=== TEXT SECTION ===

The Supreme Court issued two rulings in the UM undergrad and law school affirmative action cases. I awaited the rulings with some apprehension given the conservative bent of the Court and the current political climate. George W. Bush (via Solicitor General Ted Olson) actually filed his brief calling for the affirmative action to be ruled unconstitutional on Martin Luther King Jr.'s birthday.

The implications of this case were huge. I saw it as equal opportunity in education coming under attack. As a progressive person but especially as an teacher, I've always seen education as the greatest opportunity we have to improve our own lives as well as better our communities, and to advance our society toward a more just future.

Unfortunately, education is not yet a social priority in this country the way it ought to be. While we have lots of talk and lofty goals, we have very little in the way of a cohesive and just educational program that should be expected of such an advanced industrialized country.

===

INSTRUCTIONS —
#1 Using the post on the affirmative action rulings, answer each question:
(a) On whose birthday was the brief calling for affirmative action to be ruled unconstitutional filed?
(b) What profession does the writer say they have?
(c) What does the writer say education is not yet in this country?
#2 Print, word for word, the part of the post on the affirmative action rulings that opens with the words containing "The Supreme Court" and closes with "King Jr.'s birthday.".
The listing after this post on the affirmative action rulings isn't needed for anything here.

=== DATA BLOCK ===

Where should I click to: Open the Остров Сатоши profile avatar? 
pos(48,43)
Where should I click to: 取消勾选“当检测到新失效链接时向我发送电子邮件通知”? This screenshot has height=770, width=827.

===

EXERCISE ANSWERS —
#1
(a) Martin Luther King Jr.'s
(b) Teacher
(c) A social priority, in the way it ought to be

#2
The Supreme Court issued two rulings in the UM undergrad and law school affirmative action cases. I awaited the rulings with some apprehension given the conservative bent of the Court and the current political climate. George W. Bush (via Solicitor General Ted Olson) actually filed his brief calling for the affirmative action to be ruled unconstitutional on Martin Luther King Jr.'s birthday.